(Recorded data)
===============
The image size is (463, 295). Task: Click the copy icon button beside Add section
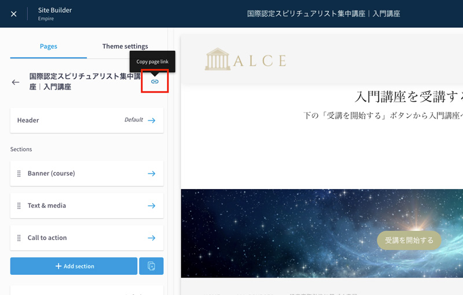151,266
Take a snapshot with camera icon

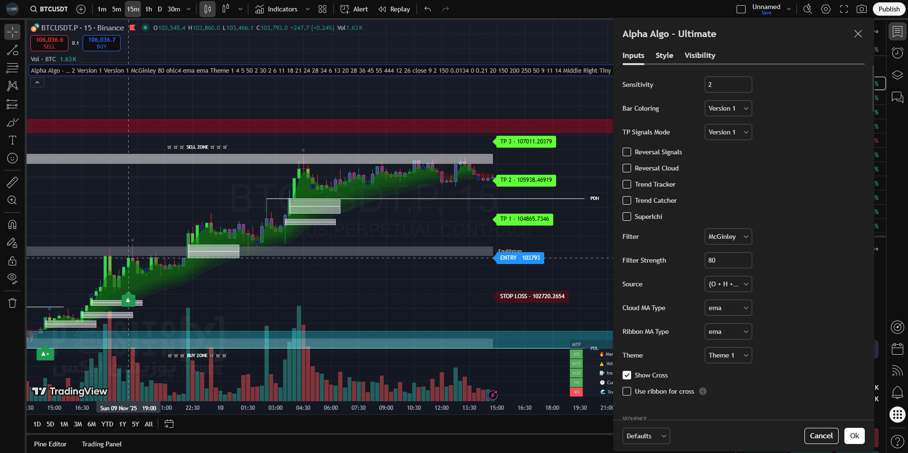pos(861,9)
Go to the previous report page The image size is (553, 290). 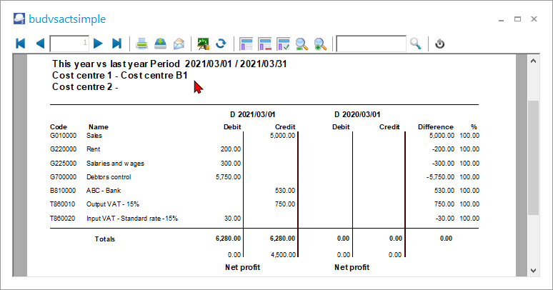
===============
Written task> Please output all of the lines above word for word, leaving out the pictures.

Answer for the task>
The image size is (463, 295). Task: Click the copy icon button beside Add section
151,266
Take a snapshot with camera icon

pos(861,9)
Go to the previous report page The image size is (553, 290). 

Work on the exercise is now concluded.